The stories of adventures in pursuit of big game are just the best deal ever. It is truly what bowhunters dream and live for! Fantastic photos and great recap / details. Thanks so much for taking the time to show and share for all of us! It's great to hear the population of Polar Bears are doing well! Adventure awaits, dare to dream it!
altitude - never bear hunted there but two muskox trips end of march early april that were colder than those bear hunts it sounded like. did not de-oil anything, but we did make a point not to bring the bow into the shack at night for fear condensation woud freeze when it went out the next day and you'd be screwed. just left bows in hard case out in the snow. no issues.
what those temps due to kill batteries in cameras, phones, rangefinders, etc. is amazing. it can be almost instantaneous
Wow so incredible, and congratulations! Just had a chance to read this start to finish. Those pics are likely some of the best taken on an arctic hunt!! A guy can say he'll take lots, but when it's that cold and you're on the move with a bear, I'd imagine it's a heck of a lot easier to just focus on hunting. Those photos will be treasures for you in the future, thanks for sharing with us!!
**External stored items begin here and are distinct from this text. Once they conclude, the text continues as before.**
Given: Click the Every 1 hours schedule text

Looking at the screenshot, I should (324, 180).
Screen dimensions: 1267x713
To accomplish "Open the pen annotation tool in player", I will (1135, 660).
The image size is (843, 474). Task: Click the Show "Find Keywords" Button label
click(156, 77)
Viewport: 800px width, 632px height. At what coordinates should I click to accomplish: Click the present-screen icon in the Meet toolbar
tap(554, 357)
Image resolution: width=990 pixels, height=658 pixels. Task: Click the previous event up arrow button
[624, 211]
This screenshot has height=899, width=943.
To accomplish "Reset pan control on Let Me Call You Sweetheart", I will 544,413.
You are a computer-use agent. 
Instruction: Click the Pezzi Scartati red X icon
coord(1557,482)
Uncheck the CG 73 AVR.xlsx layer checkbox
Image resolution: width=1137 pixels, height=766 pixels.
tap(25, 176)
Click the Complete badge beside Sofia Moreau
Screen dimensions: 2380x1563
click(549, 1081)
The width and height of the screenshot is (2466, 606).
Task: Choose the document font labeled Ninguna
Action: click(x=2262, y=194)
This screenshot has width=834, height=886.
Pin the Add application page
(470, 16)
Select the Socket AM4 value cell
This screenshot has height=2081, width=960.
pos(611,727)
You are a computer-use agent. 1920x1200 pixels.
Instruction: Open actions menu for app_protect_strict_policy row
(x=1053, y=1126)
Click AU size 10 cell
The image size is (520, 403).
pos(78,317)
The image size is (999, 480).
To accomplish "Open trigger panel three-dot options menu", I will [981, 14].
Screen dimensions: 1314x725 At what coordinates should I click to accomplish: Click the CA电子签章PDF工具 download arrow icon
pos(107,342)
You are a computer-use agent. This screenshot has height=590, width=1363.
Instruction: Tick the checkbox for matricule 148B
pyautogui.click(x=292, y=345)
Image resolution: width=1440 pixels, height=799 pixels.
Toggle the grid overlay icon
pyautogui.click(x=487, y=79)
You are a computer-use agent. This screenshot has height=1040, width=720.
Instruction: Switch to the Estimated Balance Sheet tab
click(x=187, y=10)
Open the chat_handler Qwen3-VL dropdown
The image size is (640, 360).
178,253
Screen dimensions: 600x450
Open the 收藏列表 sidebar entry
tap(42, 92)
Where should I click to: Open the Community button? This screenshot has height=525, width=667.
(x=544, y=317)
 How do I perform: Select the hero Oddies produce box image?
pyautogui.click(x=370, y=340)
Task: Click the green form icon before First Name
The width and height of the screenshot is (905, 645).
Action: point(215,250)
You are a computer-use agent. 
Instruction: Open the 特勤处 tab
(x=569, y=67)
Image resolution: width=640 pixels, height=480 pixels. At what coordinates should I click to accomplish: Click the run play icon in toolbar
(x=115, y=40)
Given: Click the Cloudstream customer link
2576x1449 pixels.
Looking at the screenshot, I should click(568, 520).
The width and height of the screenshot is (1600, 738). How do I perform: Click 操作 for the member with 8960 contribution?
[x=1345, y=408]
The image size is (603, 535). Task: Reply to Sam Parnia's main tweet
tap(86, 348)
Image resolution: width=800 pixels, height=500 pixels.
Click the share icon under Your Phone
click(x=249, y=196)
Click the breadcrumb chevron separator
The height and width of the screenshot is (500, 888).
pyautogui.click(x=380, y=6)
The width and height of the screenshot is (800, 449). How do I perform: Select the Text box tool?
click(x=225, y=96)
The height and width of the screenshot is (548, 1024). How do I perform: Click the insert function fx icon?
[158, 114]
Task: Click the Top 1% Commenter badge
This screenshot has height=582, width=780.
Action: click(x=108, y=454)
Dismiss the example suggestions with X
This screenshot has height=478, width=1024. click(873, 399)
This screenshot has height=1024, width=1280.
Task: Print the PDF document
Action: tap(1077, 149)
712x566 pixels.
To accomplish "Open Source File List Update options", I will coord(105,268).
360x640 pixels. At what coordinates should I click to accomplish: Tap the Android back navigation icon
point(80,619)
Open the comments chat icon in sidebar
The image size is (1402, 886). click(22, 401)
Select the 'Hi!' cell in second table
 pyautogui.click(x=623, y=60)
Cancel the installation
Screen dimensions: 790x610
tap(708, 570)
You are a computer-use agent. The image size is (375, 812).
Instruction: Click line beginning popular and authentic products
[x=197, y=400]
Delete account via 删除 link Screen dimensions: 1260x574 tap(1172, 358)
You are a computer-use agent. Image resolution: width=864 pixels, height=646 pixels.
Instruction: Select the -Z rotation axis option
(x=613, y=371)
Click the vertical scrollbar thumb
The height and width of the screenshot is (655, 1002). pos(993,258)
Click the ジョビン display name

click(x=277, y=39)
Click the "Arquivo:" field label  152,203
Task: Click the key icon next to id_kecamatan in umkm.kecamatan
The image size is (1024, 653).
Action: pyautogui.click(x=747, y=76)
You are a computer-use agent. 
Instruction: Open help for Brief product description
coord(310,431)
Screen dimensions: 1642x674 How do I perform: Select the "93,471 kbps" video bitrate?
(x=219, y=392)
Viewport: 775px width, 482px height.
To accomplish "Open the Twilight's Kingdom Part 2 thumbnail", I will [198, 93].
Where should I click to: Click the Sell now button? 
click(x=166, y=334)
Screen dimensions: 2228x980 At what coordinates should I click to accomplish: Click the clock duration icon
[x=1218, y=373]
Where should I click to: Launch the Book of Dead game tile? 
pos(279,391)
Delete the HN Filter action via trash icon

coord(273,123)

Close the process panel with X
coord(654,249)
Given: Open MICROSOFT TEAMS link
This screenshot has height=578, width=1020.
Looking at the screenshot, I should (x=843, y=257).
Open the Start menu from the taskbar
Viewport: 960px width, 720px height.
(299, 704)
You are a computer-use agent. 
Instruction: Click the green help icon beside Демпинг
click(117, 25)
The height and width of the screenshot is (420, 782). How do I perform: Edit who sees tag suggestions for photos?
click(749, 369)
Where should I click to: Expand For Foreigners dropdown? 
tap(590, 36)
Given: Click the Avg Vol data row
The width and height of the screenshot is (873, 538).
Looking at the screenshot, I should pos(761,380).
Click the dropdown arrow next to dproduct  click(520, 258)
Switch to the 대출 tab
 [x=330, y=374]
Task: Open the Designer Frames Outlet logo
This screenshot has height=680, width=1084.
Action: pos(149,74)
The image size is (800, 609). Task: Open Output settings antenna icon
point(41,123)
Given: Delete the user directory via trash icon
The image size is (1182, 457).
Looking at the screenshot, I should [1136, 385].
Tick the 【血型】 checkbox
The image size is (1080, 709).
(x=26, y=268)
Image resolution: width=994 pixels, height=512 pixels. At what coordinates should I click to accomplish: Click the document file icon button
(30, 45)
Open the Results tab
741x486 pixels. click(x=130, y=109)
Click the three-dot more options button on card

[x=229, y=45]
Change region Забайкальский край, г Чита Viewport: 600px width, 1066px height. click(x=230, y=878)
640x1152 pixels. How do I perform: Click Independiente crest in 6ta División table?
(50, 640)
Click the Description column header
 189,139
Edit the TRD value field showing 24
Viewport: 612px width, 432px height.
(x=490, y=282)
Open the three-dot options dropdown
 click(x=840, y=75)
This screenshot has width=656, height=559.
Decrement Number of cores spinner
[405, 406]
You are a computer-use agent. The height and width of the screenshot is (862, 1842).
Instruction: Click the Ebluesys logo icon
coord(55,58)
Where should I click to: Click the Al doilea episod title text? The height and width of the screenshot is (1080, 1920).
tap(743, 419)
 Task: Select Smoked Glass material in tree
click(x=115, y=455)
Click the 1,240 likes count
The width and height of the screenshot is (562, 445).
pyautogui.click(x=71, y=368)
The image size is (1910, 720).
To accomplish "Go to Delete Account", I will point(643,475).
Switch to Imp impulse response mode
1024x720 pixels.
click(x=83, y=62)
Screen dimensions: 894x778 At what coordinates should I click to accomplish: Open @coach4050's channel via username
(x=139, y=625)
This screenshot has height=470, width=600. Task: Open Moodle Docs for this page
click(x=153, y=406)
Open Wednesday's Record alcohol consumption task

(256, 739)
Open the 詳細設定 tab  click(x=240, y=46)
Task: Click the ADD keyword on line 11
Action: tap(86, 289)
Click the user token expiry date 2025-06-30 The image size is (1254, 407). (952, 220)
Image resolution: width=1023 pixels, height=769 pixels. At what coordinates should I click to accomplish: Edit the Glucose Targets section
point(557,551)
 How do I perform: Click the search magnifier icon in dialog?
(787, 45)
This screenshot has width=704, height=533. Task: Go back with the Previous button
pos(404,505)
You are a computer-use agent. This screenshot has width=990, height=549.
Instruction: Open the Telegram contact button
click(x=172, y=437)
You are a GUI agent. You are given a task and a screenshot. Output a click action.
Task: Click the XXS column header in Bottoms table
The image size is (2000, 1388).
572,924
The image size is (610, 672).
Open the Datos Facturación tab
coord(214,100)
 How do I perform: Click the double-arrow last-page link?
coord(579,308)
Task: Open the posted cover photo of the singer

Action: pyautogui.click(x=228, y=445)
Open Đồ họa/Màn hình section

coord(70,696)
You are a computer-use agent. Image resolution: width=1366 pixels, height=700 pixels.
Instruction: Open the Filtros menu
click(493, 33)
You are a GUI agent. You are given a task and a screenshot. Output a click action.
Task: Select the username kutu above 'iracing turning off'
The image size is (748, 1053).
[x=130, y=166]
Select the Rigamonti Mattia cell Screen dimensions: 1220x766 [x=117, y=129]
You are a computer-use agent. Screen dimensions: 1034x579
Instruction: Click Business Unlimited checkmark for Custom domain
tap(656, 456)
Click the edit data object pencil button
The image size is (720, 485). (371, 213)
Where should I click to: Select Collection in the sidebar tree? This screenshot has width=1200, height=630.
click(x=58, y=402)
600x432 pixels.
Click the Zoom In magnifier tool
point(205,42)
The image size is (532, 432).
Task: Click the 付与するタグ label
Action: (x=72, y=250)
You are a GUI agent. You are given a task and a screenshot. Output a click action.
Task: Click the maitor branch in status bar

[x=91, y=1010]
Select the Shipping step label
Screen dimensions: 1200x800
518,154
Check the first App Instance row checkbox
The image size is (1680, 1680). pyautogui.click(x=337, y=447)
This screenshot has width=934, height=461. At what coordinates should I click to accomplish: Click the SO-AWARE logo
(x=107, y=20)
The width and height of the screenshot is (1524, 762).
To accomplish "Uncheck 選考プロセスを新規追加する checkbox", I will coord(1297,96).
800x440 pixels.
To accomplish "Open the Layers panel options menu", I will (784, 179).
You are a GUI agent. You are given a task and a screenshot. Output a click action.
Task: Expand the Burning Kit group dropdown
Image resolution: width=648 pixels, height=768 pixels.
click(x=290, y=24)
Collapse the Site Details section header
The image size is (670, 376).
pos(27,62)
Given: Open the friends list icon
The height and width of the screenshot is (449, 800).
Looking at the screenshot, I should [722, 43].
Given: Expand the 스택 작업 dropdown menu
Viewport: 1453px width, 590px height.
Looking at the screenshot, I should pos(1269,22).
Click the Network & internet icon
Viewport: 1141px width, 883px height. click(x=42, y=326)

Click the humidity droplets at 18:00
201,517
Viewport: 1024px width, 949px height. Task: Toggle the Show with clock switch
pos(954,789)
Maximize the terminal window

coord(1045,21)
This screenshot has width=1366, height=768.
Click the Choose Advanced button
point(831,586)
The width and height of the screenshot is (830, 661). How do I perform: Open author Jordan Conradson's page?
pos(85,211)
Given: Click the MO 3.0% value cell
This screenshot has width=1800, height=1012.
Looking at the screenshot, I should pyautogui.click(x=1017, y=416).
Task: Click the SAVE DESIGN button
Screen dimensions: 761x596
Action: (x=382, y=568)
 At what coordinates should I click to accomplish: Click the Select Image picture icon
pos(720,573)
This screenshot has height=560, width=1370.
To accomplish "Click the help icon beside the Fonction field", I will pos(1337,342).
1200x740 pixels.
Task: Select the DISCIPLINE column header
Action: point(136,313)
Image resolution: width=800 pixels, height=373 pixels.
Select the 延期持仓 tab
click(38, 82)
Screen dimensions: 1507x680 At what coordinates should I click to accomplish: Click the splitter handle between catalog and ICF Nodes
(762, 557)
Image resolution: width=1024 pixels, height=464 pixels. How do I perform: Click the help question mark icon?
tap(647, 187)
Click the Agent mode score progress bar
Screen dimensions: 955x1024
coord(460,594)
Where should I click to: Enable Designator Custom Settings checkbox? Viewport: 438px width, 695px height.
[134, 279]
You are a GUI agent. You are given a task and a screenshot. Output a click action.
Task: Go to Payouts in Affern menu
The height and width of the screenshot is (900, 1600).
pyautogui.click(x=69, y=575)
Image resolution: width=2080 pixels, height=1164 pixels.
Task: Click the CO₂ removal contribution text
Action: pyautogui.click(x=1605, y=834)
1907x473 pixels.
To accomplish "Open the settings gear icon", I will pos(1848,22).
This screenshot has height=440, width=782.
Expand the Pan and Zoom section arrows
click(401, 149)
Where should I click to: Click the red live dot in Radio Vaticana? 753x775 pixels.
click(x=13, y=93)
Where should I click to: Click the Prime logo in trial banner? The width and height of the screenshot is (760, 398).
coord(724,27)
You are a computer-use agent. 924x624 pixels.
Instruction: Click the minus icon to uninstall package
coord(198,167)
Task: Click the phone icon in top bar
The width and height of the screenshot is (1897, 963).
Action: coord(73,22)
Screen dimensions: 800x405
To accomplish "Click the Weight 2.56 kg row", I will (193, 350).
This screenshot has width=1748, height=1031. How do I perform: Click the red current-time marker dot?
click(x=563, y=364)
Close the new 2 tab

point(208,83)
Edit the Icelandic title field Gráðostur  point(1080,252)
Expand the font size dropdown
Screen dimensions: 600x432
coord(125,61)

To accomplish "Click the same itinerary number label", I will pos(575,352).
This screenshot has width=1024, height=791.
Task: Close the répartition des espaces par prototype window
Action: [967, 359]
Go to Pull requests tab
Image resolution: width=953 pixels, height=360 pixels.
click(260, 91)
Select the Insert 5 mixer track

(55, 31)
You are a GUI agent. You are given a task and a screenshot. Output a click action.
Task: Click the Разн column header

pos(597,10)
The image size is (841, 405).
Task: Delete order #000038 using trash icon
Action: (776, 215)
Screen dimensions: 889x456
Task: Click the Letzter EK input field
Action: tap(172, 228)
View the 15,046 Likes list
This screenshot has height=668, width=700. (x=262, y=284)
In response to Altitudes question on equipment on the polar bear hunt:
I went in mid-February and it was a lot colder with extremely short days. -30* to -40* F or C. I did not winterize the bow itself…a Prime Rival. I did however take my Ripcord rest apart and clean it with carburetor or brake cleaner…forget which but it de-oils and cleans them. On rd-assembly I found it was stiff and sluggish so lubricated the bearing area very lightly with Breakfree CLP. It worked well then.
I tested the bow by putting it into the -15*F chest freezer. BC was in a deep freeze then as well so did some shooting with the bow out of the freezer into cold outside temps with a lot of clothes on. No issues so I went hunting.
I also took a spare bow…my old Mathews Drenalin that got similar treatment. Both fit in my Prime Rival soft case. When out on the ice the softcase with the bows never.came into the heated tent ,,,just laid out on the ice next to the tent for the 17 hour nights.
I never took the bow out of the case, put on the Tightspot quiver or pulled the arrows out of the tube until setting up to chase the bear on day 11.
Electronics were kept on the body in chest pockets…iPhone, InReach and spare battery. My phone froze in a knife or two taking bear pictures, as did my pinky finger. Only frostbite I got. Had to give it a jolt with the battery bank to get it going again….battery went from an indicated 80% to 0% when frozen. The guides camera and other guides phone did no better.